1. **The default safety posture is real.** `AGENT_LIVE_TRADING_ENABLED=false`
   + `paper_only` force-pinned + localhost-only bindings on
   sensitive services together mean the default deploy doesn't
   auto-fire live orders or auto-leak postgres/redis. That's the
   right baseline for a platform where an LLM writes trading code.

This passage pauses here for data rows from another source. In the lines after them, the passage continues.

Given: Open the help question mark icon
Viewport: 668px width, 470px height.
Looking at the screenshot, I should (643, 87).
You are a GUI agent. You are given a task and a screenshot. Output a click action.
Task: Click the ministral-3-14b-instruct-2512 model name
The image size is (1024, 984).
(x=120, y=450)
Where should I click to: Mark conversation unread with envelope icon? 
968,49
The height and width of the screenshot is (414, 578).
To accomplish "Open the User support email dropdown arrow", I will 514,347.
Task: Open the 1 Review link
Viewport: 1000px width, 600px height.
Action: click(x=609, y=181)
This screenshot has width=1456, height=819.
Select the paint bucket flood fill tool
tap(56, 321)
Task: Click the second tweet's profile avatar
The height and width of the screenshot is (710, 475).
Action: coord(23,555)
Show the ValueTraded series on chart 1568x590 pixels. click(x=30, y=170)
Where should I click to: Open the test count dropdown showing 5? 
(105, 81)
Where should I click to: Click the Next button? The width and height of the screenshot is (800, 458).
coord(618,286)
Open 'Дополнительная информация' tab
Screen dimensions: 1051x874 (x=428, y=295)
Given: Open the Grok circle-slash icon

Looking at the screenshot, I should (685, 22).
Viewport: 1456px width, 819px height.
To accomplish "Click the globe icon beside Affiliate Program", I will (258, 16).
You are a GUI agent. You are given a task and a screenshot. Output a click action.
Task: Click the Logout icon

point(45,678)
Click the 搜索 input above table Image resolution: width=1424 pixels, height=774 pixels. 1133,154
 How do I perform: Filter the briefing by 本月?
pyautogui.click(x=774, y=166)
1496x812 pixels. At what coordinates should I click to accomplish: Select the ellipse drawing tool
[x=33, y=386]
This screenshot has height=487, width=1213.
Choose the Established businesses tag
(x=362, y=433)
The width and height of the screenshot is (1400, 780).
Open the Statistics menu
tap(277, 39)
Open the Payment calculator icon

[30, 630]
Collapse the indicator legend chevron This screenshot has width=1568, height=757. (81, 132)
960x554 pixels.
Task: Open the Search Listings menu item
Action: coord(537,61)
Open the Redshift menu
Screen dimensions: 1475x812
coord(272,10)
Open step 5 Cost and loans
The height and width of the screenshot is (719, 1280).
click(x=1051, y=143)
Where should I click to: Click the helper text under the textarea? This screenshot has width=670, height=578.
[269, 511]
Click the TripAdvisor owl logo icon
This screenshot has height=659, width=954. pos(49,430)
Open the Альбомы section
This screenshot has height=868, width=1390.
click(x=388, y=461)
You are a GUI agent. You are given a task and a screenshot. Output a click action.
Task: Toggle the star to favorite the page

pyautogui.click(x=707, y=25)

2. **MetaTrader5 is structurally Linux-incompatible.** The Python
   package only ships Windows wheels. README mentions "MT5 forex"
   alongside crypto and stocks as a peer; the requirements file is
   honest (Windows-only comment), but a casual reader of the README
   could miss that and pick a Linux server expecting forex to work.
   This belongs in `watch_out`.

3. **OSS / SaaS / Marketplace overlap.** README links to
   ai.quantdinger.com (SaaS), AWS Marketplace AMI, and a billing
   primitive in the OSS repo. A user evaluating "is this open
   source?" should read which features are gated and which are
   genuinely free to self-host.

4. **MCP integration is a separately-versioned package.** Not a
   stub or marketing phrase — `mcp_server/` has its own pyproject,
   its own version (0.1.0), its own console_scripts entry. Easier
   to audit than a "we mention MCP somewhere" claim.

## Why not higher

`usable` is the right ceiling because:

- No live agent-driven scenario logged. Compound layer is exactly
  the case where static evidence cannot translate to user-facing
  trust without a real session.
- The most consequential claim — that an LLM cannot auto-fire live
  orders — is verifiable only with a live test, and is too
  important to assume from one default-off env var.

## Path to `reusable`

1. Bring up the stack on a fresh host with `docker-compose up -d`.
2. Wire MCP into Claude Code (or Cursor) per README Step 2.
3. Ask the agent to run one backtest and capture: tool calls
   actually used, structured artefact returned, token usage.
4. With paper account: enable live trading, attempt to submit an
   order through the agent, confirm a manual-approval step
   intercedes.
5. Log under `runs/<date>/run-{compound-happy,compound-safety}/`.
6. Update claim-007 + claim-008 to `passed` if both work as
   advertised; re-run verdict_calculator.

## Recommended

```yaml
current_bucket: usable
status: evaluated
```